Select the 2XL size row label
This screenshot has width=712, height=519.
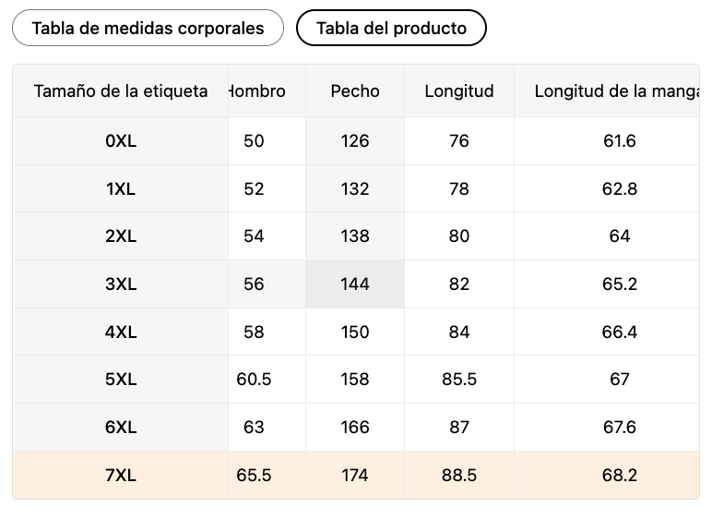point(121,236)
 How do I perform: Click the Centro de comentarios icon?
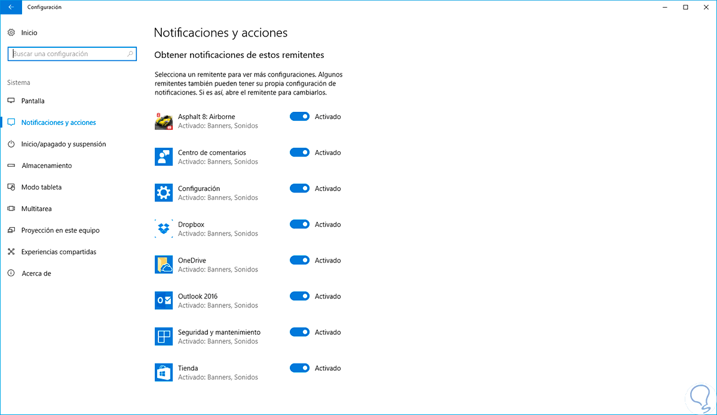[164, 157]
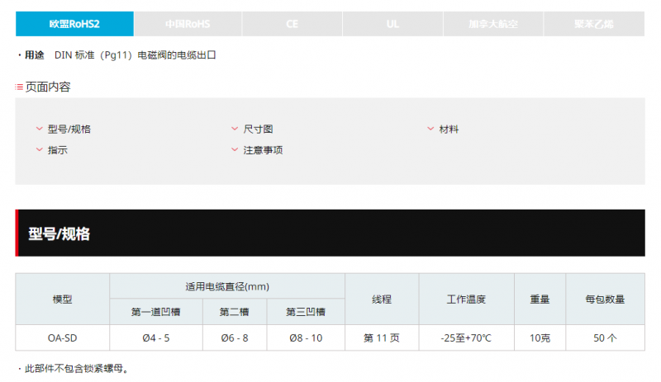Image resolution: width=661 pixels, height=382 pixels.
Task: Select the 欧盟RoHS2 tab
Action: click(x=74, y=24)
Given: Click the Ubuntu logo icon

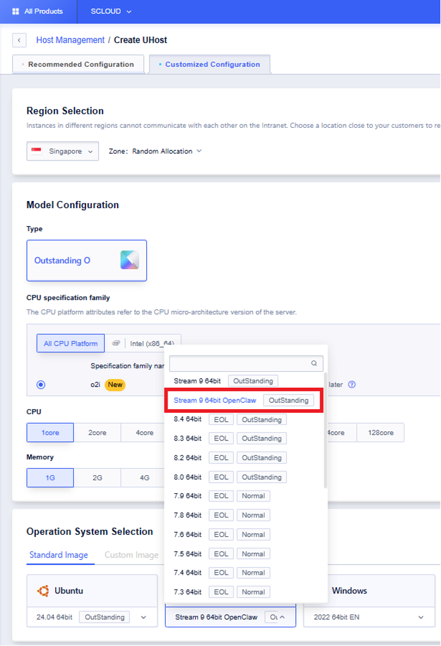Looking at the screenshot, I should point(44,590).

━━━

YOUR GOAL: Rewrite all of the items above with every instance of "icon" changed to "button" and nothing else altered. Omit the pictures from your version.

REPLY:
Select the 2XL size row label
This screenshot has width=712, height=519.
point(121,236)
 How do I perform: Click the Centro de comentarios button?
[164, 157]
Image resolution: width=661 pixels, height=382 pixels.
Task: Select the 欧盟RoHS2 tab
Action: click(x=74, y=24)
Given: Click the Ubuntu logo button

Looking at the screenshot, I should point(44,590).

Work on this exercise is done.